Four Manuscripts of the Daftar-i Chingīz-nāma: London, Paris, Berlin, and Edinburgh  
Hiroyuki Nagamine (National Institute of Technology, Oyama College)

Paper abstract:

The anonymous Daftar-i Chingīz-nāma is a Turkic work composed in the Volga-Ural region in the 1680s, and contains accounts of Chinggis Khan, Timur, and so on. It has a legendary element, but it contains interesting information for examining the transformation of historical perception and the transmission of knowledge in the Volga-Ural region after the disappearance of the Chinggisid regimes. This paper focuses on four manuscripts, which have not received much attention, and reexamines the historical value of this work.

The London and the Edinburgh, and some other manuscripts, combine parts concerning the Chinggisid from Daftar-i Chingīz-nāma, Abū’l-Ghāzī’s Shajara-yi Turk, and Qādir ‘Alī Beg’s historiography into one. I argue that these were used as references to Chinggisid history, or that these were “rediscovered” earlier in the rise of European oriental studies.
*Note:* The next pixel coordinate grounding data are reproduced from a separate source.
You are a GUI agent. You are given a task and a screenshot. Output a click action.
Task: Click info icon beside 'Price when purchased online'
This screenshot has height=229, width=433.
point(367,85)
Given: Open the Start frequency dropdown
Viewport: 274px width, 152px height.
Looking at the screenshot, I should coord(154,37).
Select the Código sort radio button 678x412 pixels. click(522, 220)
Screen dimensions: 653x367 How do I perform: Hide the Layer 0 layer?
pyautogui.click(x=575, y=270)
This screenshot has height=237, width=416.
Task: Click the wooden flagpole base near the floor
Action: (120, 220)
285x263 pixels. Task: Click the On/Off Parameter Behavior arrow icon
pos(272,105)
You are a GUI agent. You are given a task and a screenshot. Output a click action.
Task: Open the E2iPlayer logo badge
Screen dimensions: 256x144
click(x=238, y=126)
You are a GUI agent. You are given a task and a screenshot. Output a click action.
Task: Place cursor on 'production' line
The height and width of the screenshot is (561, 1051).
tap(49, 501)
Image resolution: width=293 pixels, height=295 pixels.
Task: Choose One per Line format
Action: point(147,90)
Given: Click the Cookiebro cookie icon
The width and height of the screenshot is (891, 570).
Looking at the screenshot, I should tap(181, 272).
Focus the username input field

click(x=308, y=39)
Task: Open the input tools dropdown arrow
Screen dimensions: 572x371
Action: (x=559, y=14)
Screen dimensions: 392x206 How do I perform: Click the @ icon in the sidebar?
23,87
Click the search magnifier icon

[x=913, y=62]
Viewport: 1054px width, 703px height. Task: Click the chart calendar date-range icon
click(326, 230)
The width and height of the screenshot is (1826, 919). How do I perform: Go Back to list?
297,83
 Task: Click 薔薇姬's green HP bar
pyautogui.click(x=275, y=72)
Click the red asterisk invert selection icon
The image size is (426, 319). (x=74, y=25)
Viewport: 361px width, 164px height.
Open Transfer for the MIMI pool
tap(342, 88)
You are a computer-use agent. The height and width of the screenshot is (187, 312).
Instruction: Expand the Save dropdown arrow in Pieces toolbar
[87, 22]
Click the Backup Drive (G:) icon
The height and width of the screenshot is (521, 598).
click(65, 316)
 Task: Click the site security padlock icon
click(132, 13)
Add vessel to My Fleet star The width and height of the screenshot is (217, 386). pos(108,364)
The Paris manuscript and some others have a Constantinople figure in the Timur story. Besides, this figure is associated with the Alexander romance. Since the Volga-Ural region was annexed by Russia, the Chinggisid charisma declined, and Timur’s Islamic heroization was seen, but the Timur story formed there seems to be influenced by the Alexander romance.

The Berlin manuscript is distinctive and contains supplements not found in others. I argue that the supplements have information in common with Ötämish Ḥājjī's Chingīz-nāma of the Khiva Khanate and the Jadwal of Muntakhab al-Tawārīkh-i Muʻīnī of the Timurid, and also contain accounts about Central Asia and Crimea. These are suggestive in considering the transmission of knowledge among these regions.

As for the Edinburgh manuscript, I make it clear that it belongs to the manuscript group to which events after the compilation period were added (up to the 1720s). It was copied by a Muslim intellectual in Astrakhan in 1825 and collected by Scottish missionaries. This manuscript shows the contact between the transmission of knowledge in Muslim society and European oriental studies.

From the above, we would find that, while the Chinggisid charisma declined and Timur became more heroic in the Volga-Ural region, the Chinggisid history continued to be narrated and was “rediscovered” in contact with European oriental studies. This work and its manuscript research will provide clues to the transformation of historical perception and the transmission of knowledge in the Volga-Ural region and its surroundings.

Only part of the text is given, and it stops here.